I’ve found that when setting the amount of clusters fairly high (it varies per dataset and fitpredict-ing since it’s not deterministic), but at some point rather than breaking things into more clusters fluid.kmeans~ instead reverts to 0 clusters:
Here you can see I’ve asked for 50 clusters, which is obviously too many clusters, but you can see rather than finding a bunch of clusters, it has made just a single one (see printed labels in the console).
If I spam fitpredict a few more times, it then changes to 4 clusters:
So it feels like there’s some kind of over/underflow here, where when this happens, it should likely report back “not enough clusters found” or something like that, rather than returning a single, or 4 (default?) clusters.
The actual use case here isn’t as ridiculous as this, but it’s easy enough to demo with the fluid.kmeans~ help patch. In my actual SP-Tools patch if I set clusters to 10 or 11, this can happen.
I think I know exactly why this is happening and there will be an added option for kmeans in due course that will make it much less likely.
(The non-deterministic part of k-means is how the cluster centroids are initialized. Currently the object uses an initialization scheme called random partition. Sometimes this can fail with empty clusters, especially on data distributions that are pathological for it. Work is already part done to offer some different initialization options).
As to how to handle empty clusters. I think sklearn actually tries to fix them as it goes, but I’ll need to check again. But, failing that, I guess we could look at adding a warning, or implementing some kind of cluster quality metric you could query the object for.

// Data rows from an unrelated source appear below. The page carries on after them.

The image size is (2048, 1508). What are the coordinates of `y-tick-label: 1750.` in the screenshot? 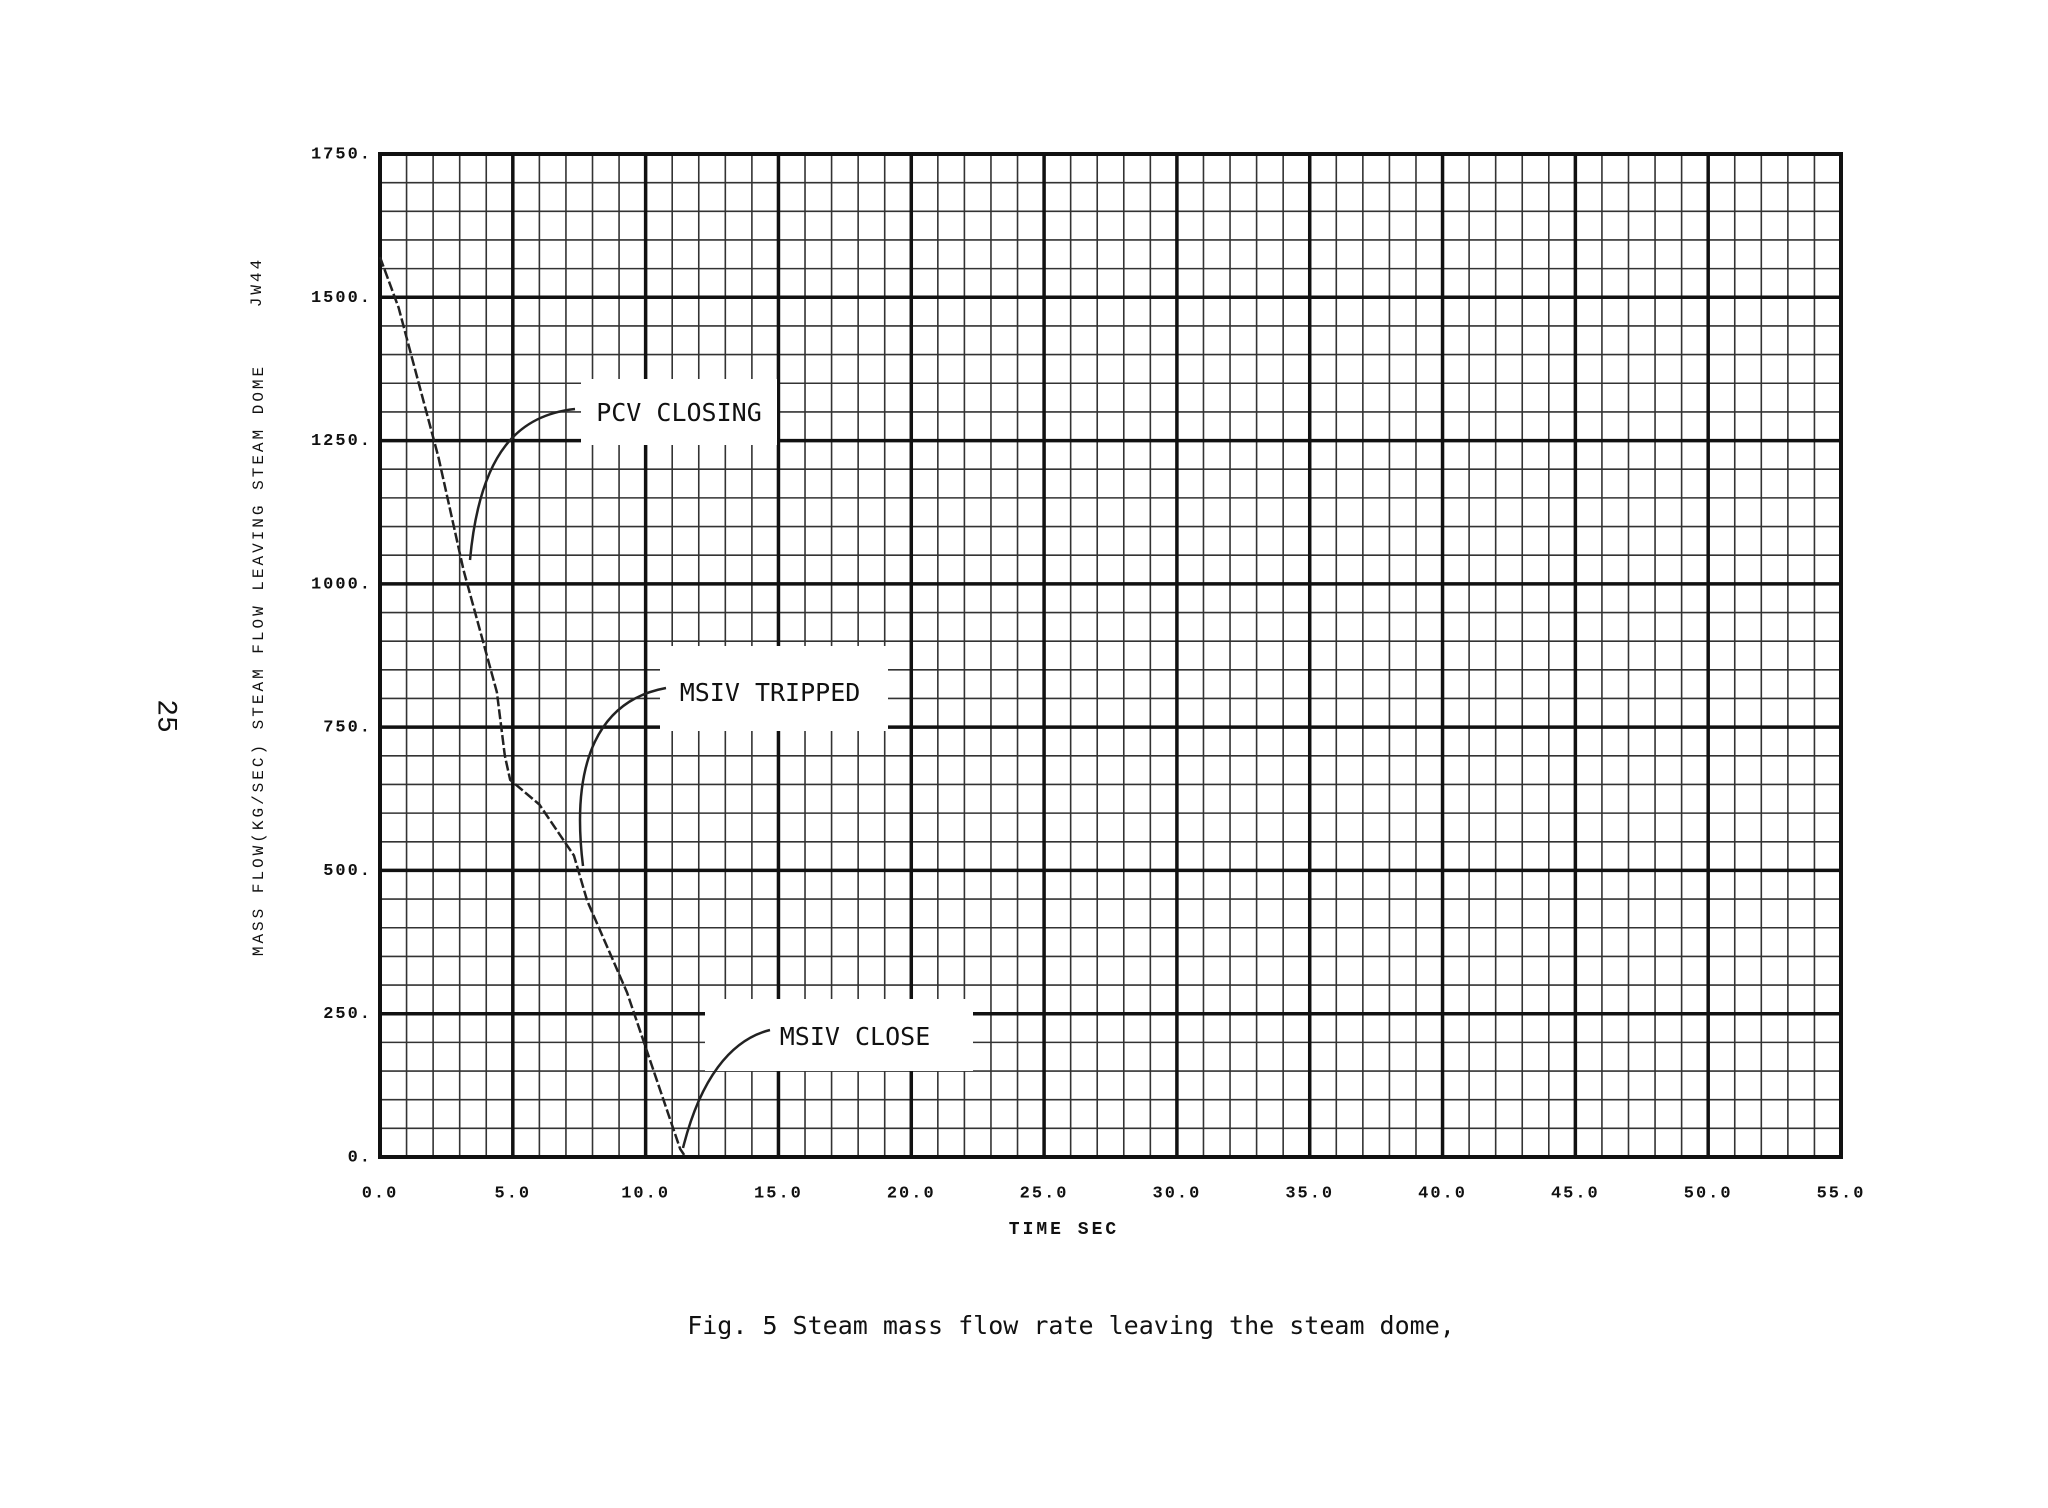 It's located at (342, 154).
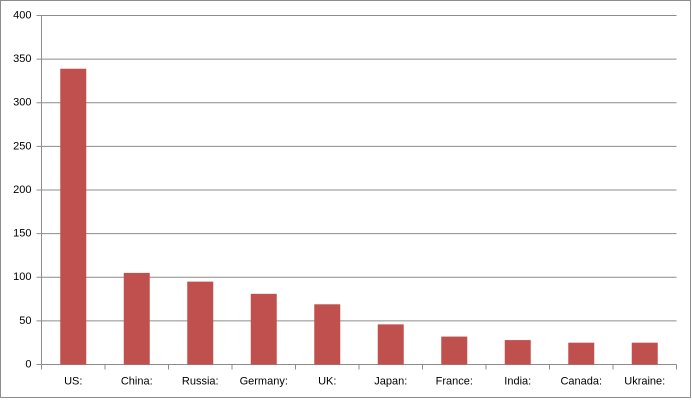 This screenshot has width=692, height=404. Describe the element at coordinates (73, 381) in the screenshot. I see `x-tick-label: US:` at that location.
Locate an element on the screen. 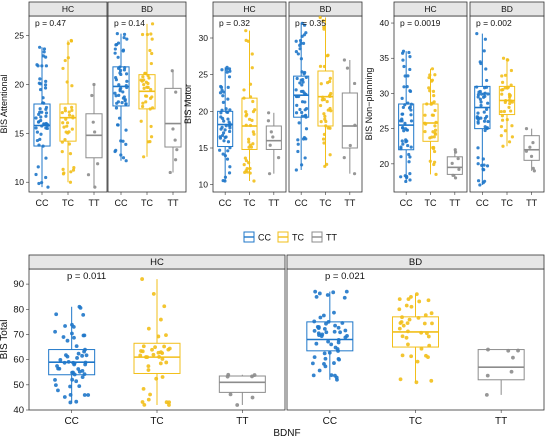  facet-hc: HC CC TC TT p = 0.0019 is located at coordinates (430, 104).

That’s good to know, and I guess it makes sense that it can sometimes fail from random initialization.
Don’t know if what you’re cooking up takes that into account, but it would be great if it fails or finds “poor quality” clusters, that it can just iterate (internally) until it finds something that passes a quality metric (and throw up an error if it fails to).
In general, I’ve found that it can sometimes initialize poorly even with a few amount of clusters, based on the distribution of samples and the random seed. (I have an example with clear kick/snare/hat samples that works 99% of the time, but sometimes it breaks them up weirdly, and I have to load it up again).

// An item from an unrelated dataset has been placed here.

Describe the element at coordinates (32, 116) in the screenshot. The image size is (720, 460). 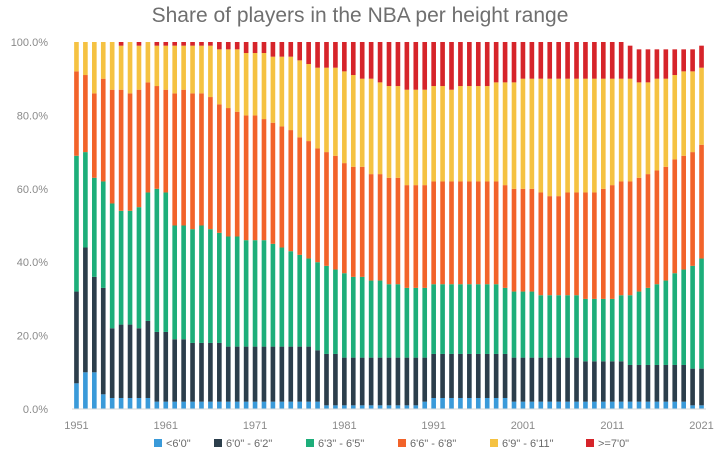
I see `y-tick-label: 80.0%` at that location.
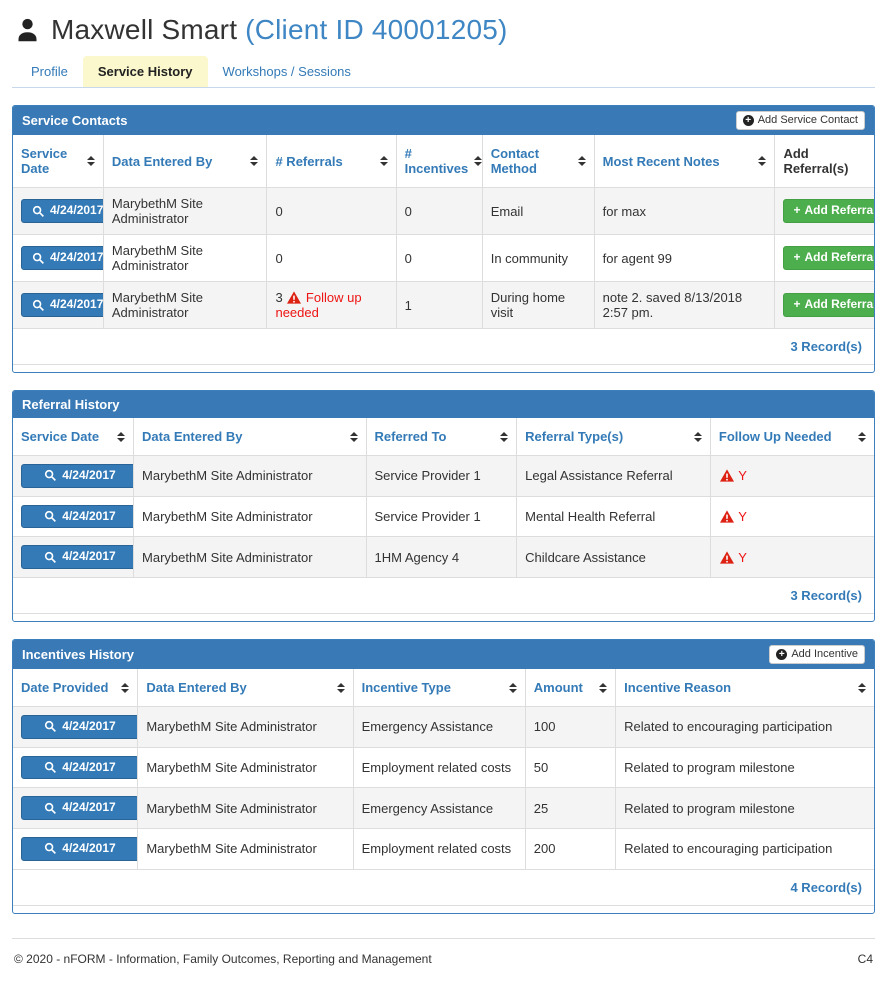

So having a built in metric that makes sure it makes sense, and tries again if it rolls badly, would be super useful.
That’s unlikely because assessing cluster quality is a distinct step. So more likely to add a message to assess it, and leave any possible iteration up to the user. FWIW, the other initialization methods would possibly obviate the need, except in the most drastic of cases. One of them is much more reliable, albeit for some extra computation.
That sounds good. I’d sooner not have to manually faff/iterate things, and for the most part the kmeans happens “instantly” (as far as I can tell), so even if it takes 10 times as long, that’d still be “instant”.